日本の企業税制
【第149回】
「設備投資と研究開発投資の加速化」
一般社団法人日本経済団体連合会
経済基盤本部長 魚住 康博
政府は、3月6日に「経済社会情勢の変化を踏まえた企業の事業活動の持続的な発展を図るための産業競争力強化法等の一部を改正する法律案」を、3月13日に「産業技術力強化法の一部を改正する法律案」を、それぞれ閣議決定して同日に国会に提出した。
前者については、国際経済事情の変化、資源価格の変動等による物価の継続的な上昇、人口減少や少子高齢化等の経済社会情勢が変化する中、わが国の産業競争力の一層の強化を図る必要性が高まっていることが背景にある。そのために企業の事業活動を持続的に発展させることが重要となっていることから、国内投資の促進による事業の高付加価値化と、海外需要開拓や安定的な原材料の確保を通じた供給網の強靱化を推し進めるとともに、事業活動の基盤となる産業用地の整備や担い手の確保に資する生活基盤の維持を図るために一体的に支援措置を講じるものである。
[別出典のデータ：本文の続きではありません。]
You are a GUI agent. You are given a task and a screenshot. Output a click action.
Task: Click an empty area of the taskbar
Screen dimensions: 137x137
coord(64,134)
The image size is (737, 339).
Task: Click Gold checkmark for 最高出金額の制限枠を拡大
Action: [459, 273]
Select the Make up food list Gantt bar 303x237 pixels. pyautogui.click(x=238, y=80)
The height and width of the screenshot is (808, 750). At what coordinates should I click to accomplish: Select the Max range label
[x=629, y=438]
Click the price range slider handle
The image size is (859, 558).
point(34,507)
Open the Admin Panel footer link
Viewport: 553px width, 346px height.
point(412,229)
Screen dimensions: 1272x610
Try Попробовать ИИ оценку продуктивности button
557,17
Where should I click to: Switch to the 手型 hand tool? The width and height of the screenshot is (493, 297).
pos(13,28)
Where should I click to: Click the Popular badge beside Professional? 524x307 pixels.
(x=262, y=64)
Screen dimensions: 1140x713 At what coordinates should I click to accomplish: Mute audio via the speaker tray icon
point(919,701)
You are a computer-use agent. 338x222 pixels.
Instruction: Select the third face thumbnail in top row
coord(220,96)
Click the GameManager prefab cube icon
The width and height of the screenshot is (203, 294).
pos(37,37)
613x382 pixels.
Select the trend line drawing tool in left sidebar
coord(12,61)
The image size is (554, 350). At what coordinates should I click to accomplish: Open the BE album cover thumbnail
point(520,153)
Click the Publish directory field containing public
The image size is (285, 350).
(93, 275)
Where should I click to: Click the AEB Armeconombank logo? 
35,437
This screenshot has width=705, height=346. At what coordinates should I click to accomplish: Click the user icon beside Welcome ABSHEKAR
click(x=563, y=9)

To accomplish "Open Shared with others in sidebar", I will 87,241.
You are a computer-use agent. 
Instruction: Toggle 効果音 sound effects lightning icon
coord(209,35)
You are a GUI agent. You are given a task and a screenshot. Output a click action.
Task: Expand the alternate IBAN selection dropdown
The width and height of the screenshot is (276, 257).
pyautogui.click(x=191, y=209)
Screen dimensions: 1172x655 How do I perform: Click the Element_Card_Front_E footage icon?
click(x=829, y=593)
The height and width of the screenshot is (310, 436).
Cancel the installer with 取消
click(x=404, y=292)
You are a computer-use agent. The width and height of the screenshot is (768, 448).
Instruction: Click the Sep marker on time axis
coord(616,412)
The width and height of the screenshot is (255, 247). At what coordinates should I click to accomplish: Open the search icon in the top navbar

後者については、産業技術に関する研究開発を推進するため、重点産業技術の指定、事業者による重点産業技術の研究開発に関する計画認定制度や当該技術について共同研究開発する体制がある研究開発機関の認定制度の創設、認定を受けた事業者・研究開発機関に対する支援措置等を講じるものである。
法改正によって、民間による設備投資や研究開発投資といった成長投資の加速化が期待される。